TEXTE ÉTUDIÉ ->
★ ★ ★ ★
Tuffery lance la mode des masques faits en Lozère

A Florac, au bord du Tarn, Julien Tuffery, « entrepreneur-réanimateur » de la fabrique familiale éponyme de jeans a été l’un des premiers en France à se lancer dans la fabrication de masques de protection. « Au départ, c’était pour nous, pour la famille pour les employés. Ensuite c’est devenu une activité solidaire et complémentaire de notre production de jeans qui se poursuit. Et comme nous avions les bons contacts avec les fournisseurs de tissus, nous avons pu élargir le cercle » explique le jeune chef d’entreprise qui a initié à sa façon « la grande cause départementale » : fabriquer un masque de Lozère pour chaque lozérien. « Nous avions le tissu mais pas suffisamment de personnes pour fabriquer rapidement, quatre-vingt mille masques d’ici la première semaine de mai. Alors nous avons coupé les pièces, fourni les kits pour que le Conseil Départemental ou la mairie de Mende recrutent des volontaires.

Une armée de couturières

Dans un formidable élan solidaire, les machines à coudre sont sorties des chambres d’amis. En quelques jours plus de mille couturières bénévoles se sont dressées, sur les Causses, dans les  vallées ourlées de genets en fleurs, au milieu des vertes prairies de Margeride, pour fabriquer ces fameux masques grand public textile. Ils et elles ont tenu les délais pour assurer la protection de toute la population contre le Coronavirus chinois qui ravage les esprits, même en Lozère.
★ ★ ★ ★
CONTENU DES DONNÉES ->

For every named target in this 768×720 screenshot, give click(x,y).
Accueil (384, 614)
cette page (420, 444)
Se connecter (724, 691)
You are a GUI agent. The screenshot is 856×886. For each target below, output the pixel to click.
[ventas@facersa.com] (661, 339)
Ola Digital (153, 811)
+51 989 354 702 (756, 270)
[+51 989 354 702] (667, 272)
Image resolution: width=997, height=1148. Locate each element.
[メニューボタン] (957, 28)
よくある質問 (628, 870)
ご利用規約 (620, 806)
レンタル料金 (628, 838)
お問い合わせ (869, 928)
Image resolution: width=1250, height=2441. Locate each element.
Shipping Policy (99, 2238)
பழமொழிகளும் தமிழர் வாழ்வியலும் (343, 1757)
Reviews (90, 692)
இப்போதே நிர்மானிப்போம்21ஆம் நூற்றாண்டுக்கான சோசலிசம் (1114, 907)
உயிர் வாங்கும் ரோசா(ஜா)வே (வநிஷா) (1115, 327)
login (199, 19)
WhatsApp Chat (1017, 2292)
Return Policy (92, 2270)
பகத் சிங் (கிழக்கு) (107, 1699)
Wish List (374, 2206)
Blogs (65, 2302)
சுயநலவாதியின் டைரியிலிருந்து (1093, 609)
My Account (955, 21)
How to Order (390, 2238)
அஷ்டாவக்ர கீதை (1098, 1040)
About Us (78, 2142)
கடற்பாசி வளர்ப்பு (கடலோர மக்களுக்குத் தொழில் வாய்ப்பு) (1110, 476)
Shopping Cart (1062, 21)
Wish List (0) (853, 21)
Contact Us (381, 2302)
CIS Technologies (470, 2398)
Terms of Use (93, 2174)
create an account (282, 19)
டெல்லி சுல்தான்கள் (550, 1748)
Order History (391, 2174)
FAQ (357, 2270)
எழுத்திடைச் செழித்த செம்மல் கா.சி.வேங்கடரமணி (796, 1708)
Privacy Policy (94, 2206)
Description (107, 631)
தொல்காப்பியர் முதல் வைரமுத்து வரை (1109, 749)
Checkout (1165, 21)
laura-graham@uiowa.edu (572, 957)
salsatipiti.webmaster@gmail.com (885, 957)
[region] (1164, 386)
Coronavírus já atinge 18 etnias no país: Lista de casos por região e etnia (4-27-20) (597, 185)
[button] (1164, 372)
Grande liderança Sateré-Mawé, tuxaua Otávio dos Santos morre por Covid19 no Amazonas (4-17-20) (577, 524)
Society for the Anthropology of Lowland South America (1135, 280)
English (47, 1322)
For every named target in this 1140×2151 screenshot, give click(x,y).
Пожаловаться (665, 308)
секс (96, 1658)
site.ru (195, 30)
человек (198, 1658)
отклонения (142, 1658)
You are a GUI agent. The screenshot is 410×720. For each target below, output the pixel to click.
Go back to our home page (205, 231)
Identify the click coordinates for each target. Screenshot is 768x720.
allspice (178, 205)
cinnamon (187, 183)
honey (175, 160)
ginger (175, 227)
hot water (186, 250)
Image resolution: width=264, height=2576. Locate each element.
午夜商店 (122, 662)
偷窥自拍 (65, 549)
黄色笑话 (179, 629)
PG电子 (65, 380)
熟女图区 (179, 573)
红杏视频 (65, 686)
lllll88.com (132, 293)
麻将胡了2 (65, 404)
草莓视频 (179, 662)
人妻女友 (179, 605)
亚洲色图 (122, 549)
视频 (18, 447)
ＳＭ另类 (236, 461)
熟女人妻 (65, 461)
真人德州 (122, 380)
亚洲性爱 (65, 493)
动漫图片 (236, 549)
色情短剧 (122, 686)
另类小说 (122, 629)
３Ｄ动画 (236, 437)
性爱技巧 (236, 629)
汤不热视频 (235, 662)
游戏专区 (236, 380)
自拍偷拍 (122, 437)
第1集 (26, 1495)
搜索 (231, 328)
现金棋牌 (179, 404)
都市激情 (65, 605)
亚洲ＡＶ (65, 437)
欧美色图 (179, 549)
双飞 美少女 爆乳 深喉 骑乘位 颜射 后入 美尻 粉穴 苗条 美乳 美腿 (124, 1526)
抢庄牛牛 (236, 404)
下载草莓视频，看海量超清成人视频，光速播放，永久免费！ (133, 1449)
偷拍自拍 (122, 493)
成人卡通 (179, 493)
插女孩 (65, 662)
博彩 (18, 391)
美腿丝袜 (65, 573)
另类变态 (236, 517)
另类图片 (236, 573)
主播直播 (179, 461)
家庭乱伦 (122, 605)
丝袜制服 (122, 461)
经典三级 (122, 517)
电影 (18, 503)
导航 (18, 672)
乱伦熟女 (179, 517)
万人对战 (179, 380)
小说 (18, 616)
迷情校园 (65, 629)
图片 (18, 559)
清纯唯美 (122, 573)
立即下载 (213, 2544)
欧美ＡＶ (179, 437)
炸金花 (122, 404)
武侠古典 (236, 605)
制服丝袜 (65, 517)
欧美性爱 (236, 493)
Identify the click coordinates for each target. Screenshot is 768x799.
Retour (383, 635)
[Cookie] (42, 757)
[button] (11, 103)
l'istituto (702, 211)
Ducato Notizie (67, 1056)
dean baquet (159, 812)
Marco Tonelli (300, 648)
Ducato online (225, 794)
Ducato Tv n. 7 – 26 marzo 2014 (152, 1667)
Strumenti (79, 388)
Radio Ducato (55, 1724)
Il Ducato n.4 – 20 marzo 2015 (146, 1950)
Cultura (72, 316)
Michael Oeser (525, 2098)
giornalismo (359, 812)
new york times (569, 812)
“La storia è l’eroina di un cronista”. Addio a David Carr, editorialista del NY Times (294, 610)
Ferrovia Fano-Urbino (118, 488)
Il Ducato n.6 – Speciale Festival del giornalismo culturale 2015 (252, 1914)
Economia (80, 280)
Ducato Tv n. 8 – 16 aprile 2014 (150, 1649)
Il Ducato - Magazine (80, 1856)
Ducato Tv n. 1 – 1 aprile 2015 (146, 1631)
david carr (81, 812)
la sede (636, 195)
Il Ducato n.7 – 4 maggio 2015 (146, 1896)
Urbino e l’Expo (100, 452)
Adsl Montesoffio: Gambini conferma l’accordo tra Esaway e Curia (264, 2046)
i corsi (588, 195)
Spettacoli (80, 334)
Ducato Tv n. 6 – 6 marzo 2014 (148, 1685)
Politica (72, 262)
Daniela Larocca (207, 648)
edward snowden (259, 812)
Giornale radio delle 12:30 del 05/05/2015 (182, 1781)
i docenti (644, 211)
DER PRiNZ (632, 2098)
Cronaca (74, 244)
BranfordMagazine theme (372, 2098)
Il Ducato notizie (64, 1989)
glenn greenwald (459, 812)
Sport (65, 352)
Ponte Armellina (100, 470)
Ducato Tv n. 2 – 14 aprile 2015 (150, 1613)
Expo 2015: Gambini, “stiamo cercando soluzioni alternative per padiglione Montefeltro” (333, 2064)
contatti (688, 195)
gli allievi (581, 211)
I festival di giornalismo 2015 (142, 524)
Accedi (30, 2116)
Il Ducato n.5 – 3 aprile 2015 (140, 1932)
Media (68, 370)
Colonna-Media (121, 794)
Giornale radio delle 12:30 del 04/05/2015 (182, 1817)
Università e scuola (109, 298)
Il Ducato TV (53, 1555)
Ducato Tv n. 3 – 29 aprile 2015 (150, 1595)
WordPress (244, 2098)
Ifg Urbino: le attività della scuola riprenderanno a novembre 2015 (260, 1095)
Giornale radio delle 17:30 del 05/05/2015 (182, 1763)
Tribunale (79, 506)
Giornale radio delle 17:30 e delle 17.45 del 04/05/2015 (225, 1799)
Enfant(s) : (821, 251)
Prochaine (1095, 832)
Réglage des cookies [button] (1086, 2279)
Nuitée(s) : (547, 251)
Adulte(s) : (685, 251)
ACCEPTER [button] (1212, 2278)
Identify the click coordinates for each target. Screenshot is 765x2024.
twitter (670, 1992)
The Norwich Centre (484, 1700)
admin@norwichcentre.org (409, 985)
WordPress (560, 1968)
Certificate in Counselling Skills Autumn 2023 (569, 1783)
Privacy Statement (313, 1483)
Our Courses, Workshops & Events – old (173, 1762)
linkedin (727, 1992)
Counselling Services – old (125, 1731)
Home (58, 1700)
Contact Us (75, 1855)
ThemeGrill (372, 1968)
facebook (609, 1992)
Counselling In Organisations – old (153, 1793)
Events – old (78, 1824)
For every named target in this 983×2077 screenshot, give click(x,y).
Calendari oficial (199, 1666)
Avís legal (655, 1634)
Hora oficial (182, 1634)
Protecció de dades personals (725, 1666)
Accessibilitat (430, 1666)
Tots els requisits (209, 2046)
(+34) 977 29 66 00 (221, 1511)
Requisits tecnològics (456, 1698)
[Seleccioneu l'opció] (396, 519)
★ ★ ★ ★
LA CONSIGNE ->
Recopiez tel quel le passage du texte étudié compris entre « Une armée de » et « même en Lozère. », ces deux extrémités incluses. Les enregistrements n'ont aucun lien avec le texte étudié.

CORRIGÉ DE L'EXERCICE ->
Une armée de couturières

Dans un formidable élan solidaire, les machines à coudre sont sorties des chambres d’amis. En quelques jours plus de mille couturières bénévoles se sont dressées, sur les Causses, dans les  vallées ourlées de genets en fleurs, au milieu des vertes prairies de Margeride, pour fabriquer ces fameux masques grand public textile. Ils et elles ont tenu les délais pour assurer la protection de toute la population contre le Coronavirus chinois qui ravage les esprits, même en Lozère.